• _Exercise prompt_: The following data has a line with "Viewport: 1024px width, 849px" and a line with "The height and width of the screenshot is (812, 1506).". Write out exactly those lines and all the lines between them.

Data items
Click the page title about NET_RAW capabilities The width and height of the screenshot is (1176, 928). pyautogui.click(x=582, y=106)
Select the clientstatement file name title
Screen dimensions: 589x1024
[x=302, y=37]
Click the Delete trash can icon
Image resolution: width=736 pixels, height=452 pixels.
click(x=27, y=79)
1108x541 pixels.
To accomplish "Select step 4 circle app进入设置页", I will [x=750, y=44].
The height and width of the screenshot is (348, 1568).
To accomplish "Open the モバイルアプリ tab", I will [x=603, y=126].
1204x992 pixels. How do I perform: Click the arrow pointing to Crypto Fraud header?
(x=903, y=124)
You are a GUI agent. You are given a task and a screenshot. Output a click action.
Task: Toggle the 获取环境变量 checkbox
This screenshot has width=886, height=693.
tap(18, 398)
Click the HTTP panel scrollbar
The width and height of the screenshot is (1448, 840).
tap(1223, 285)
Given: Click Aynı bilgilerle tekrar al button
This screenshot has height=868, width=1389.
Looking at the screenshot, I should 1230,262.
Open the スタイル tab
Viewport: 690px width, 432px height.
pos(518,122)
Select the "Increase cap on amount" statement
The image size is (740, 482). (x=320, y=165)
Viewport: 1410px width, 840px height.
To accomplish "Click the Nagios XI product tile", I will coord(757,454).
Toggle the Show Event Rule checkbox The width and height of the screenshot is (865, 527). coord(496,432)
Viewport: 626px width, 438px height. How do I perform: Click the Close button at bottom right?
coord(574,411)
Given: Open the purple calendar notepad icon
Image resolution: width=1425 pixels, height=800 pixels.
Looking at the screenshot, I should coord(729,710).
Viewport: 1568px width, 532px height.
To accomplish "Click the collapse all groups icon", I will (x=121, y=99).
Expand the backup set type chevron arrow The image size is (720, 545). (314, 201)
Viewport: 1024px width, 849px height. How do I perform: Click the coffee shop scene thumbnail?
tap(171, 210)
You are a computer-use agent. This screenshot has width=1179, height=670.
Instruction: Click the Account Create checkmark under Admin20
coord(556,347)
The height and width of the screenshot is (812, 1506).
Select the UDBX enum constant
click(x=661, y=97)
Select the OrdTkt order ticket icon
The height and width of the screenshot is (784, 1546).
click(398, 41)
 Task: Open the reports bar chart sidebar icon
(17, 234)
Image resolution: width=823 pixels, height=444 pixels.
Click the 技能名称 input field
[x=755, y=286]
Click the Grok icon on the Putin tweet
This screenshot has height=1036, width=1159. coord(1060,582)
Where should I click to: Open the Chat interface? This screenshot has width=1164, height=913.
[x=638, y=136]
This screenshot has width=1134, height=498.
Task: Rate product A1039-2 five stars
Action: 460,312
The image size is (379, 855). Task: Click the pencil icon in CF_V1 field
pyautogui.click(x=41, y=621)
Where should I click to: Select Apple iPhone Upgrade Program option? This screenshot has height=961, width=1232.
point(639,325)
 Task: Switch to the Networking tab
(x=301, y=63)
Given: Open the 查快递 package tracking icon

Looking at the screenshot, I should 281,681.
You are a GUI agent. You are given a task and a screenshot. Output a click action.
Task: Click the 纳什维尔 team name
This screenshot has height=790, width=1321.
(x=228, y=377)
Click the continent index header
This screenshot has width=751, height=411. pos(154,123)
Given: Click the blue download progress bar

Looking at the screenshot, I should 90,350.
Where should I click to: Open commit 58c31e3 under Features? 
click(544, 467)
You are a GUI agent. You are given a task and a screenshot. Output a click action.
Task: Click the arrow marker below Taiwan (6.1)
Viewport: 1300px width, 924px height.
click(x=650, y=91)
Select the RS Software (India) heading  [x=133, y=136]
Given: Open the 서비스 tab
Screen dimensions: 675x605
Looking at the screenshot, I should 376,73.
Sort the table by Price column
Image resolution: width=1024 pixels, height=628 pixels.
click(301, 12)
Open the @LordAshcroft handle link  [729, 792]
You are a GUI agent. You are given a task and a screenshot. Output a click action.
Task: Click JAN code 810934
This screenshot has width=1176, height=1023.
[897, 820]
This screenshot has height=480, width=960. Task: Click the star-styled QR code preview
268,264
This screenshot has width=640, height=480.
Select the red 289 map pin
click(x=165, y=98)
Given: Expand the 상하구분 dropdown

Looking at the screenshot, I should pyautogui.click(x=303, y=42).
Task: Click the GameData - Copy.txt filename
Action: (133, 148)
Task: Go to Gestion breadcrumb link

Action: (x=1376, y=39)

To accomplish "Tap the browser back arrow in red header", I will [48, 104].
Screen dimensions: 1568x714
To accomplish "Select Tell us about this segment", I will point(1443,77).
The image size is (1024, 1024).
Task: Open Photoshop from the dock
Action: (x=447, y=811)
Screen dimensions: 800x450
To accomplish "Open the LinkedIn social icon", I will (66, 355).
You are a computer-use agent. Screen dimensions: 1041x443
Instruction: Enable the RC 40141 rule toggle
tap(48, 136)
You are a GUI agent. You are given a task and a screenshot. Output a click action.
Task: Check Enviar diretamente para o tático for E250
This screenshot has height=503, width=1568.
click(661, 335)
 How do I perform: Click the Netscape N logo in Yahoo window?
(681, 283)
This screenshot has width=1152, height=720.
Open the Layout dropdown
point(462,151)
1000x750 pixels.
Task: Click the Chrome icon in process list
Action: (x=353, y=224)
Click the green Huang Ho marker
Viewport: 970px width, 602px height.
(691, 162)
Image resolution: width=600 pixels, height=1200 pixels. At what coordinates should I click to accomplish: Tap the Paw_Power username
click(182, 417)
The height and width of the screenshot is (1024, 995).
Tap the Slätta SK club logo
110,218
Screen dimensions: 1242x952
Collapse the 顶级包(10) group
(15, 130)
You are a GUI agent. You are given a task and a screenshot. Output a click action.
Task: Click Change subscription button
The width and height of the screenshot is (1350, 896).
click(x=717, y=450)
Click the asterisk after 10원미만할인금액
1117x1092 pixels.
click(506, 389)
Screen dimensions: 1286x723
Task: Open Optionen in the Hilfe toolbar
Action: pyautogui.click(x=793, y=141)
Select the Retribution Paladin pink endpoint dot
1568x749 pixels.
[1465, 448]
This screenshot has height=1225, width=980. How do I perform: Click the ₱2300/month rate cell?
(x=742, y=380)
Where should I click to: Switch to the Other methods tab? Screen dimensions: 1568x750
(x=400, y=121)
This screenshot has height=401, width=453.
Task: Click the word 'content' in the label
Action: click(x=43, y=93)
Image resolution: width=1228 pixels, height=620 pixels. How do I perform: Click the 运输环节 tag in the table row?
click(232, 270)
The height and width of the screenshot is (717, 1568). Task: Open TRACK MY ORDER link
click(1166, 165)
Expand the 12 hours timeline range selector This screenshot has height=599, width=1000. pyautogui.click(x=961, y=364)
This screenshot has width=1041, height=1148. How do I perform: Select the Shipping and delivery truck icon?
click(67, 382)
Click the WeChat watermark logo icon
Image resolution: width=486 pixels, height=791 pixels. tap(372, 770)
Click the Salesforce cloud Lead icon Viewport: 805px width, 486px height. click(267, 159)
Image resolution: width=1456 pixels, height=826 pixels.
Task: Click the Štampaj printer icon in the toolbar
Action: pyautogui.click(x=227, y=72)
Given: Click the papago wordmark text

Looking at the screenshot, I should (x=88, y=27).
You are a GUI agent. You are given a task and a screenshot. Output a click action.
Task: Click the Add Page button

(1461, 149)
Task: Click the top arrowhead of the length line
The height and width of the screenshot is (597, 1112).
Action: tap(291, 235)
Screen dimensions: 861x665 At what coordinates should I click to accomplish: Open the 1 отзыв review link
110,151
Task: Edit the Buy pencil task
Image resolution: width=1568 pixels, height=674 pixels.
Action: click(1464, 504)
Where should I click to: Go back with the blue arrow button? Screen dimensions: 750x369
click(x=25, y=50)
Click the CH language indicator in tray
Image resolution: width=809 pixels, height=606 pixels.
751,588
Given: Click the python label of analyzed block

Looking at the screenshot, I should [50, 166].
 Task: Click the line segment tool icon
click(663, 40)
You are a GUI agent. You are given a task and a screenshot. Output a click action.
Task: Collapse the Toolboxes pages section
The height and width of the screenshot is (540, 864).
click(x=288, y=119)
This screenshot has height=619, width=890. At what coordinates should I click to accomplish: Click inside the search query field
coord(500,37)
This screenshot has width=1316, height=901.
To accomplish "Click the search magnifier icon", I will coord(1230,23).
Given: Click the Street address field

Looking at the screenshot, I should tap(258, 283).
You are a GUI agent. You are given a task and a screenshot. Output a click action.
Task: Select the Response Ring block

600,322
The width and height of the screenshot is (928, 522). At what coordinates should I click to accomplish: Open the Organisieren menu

• _Task answer_:
Viewport: 1024px width, 849px height. How do I perform: Click the coffee shop scene thumbnail?
tap(171, 210)
You are a computer-use agent. This screenshot has width=1179, height=670.
Instruction: Click the Account Create checkmark under Admin20
coord(556,347)
The height and width of the screenshot is (812, 1506).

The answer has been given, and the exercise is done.